Laurent Pinsolle - Blogueur associé Marianne  | Vendredi 13 Mai 2011

Il est désormais probable que le processus de déconstruction de l’euro commencera à Athènes. Une réunion qui devait rester secrète s’est tenue au Luxembourg entre grands argentiers de l’Europe pour trouver des solutions à la situation inextricable de la Grèce, après le plan portugais.

 Une situation qui pourrit

Les déclarations de l’Allemagne il y a quelques semaines laissaient présager une telle issue. En l’absence (heureuse) d’euro-obligations, il faut trouver une solution au problème épineux posé par la Grèce. Malgré des plans d’austérité extrêmement sévère, le pays n’est parvenu qu’à réduire marginalement son déficit budgétaire en 2010 (10% du PIB environ contre 12% en 2009, contre un objectif affiché de 8%). Bref, les plans ne donnent pas les résultats escomptés.

Et cela était prévisible (même si, de manière prévisible également, la population ne se révolte pas encore contre les potions amères imposées par le FMI et l’Europe). En effet, il était évident qu’une telle austérité allait prolonger la récession de l’économie grecque, et, se faisant, diminuer les recettes fiscales et augmenter les dépenses, contrariant les plans d’austérité. Résultat, l’assainissement des finances est très lent, détériorant une situation financière qui n’en a pas besoin.

Comme l’a très bien noté Yann, avec l’euro, qui interdit les dévaluations, l’ajustement se fait par le chômage.
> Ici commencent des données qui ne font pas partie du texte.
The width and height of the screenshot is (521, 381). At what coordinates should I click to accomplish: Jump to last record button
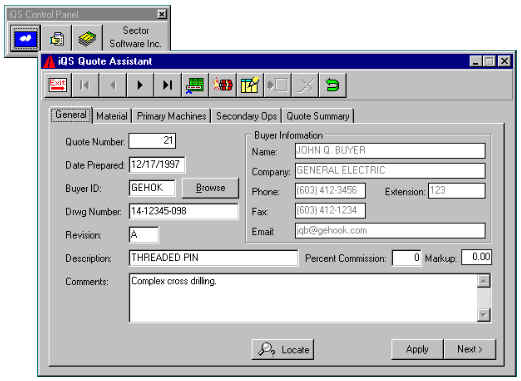tap(167, 85)
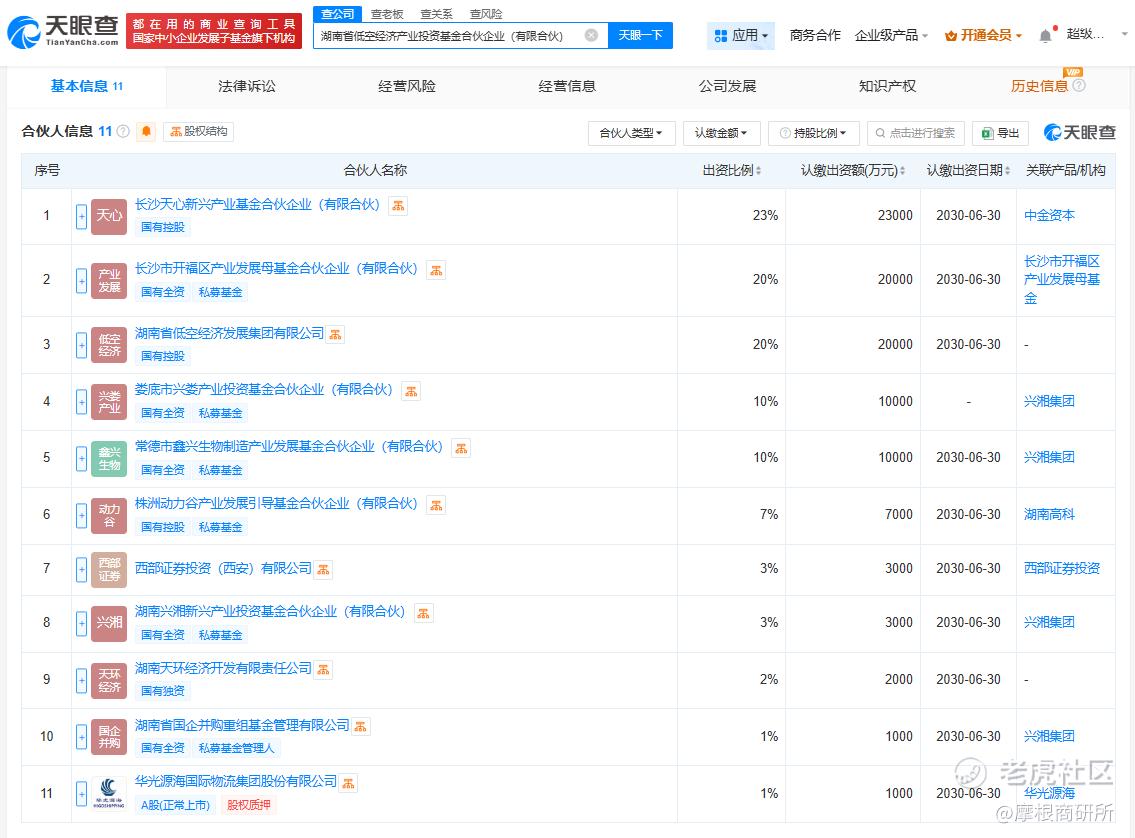
Task: Click the help icon next to 合伙人信息 count
Action: pyautogui.click(x=123, y=131)
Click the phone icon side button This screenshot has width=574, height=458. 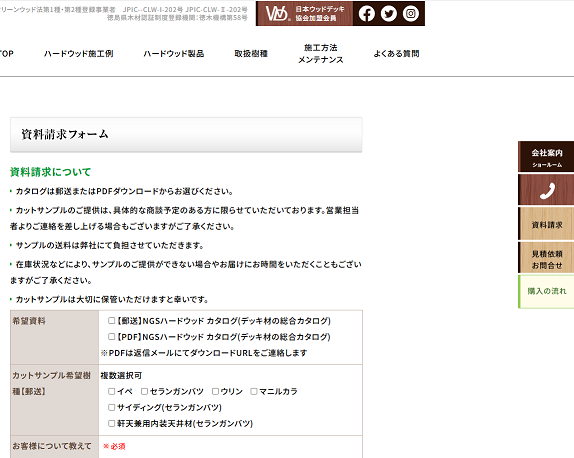(546, 190)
La Grèce est rentrée dans une spirale infernale du surendettement, en partie du fait qu’elle a trop dépensé, mais aussi à cause de l’euro qui lui a offert pendant quelques années des taux d’intérêt trop bas, qui ont favorisé un comportement trop laxiste. Résultat, on se trouve dans une situation où l’enveloppe prévue il y a un an sera insuffisante pour tenir jusqu’en 2013…

 Une perte de temps et d’argent

C’est bien ce que sera ce nouveau plan. Plus nous attendons, plus le problème grossit et sera difficile à résoudre. Il  a un an, la dette du pays dépassait 110% du PIB. Au rythme où vont les choses, elle sera de 160% en 2013… La Grèce, qui se retrouve dans une situation proche de celle de l’Argentine en 2001, aurait besoin de deux choses : une restructuration de sa dette, trop lourde à rembourser, et une dévaluation, pour regagner en compétitivité et équilibrer ses échanges.

Car sans dévaluation, la restructuration serait insuffisante puisqu’il faut aussi que le pays équilibre son commerce pour équilibrer sa balance des paiements. Mais l’Europe refuse une telle issue car il est évident que si la Grèce sort de l’euro, la spéculation se déchaînera et le processus de décomposition de la monnaie unique sera enclenché. Pire, parallèlement, devant leurs engagements ainsi que ceux de leurs banques, les Etats freinent la restructuration.

Pourtant, les taux à dix ans indiquent que les marchés anticipent in fine un abandon de 40% des créances aujourd’hui ! Seule une décision radicale permettrait peut-être de calmer la situation mais personne n’est prêt politiquement à permettre une telle restructuration, signe des vices de forme de cette construction artificielle et mal conçue. Du coup, les créances pourraient n’être qu’étaler, ce qui, encore une fois, ne fera que repousser le problème, en le faisant grossir.

J’en profite pour vous signaler une analyse dénichée par Edgar. Paul Krugman a qualifié de « folie » la hausse récente des taux de la BCE qui fait monter l’euro. Mais surtout, en pointant que l’Espagne emprunte nettement plus cher que la Grande-Bretagne alors qu’elle est moins endettée et que son déficit est beaucoup plus bas, il en conclut que faire partie de l’euro entraine une prime de risque sur les dettes du fait de l’impossibilité de dévaluer sa monnaie.

Passé un moment, le peuple ou le gouvernement de la Grèce finiront par comprendre que l’euro fait partie du problème et non de la solution. Ils en sortiront, dévalueront et restructureront leur dette. Il n’y a pas d’autres solutions. La question n’est pas de savoir si cela arrivera mais quand.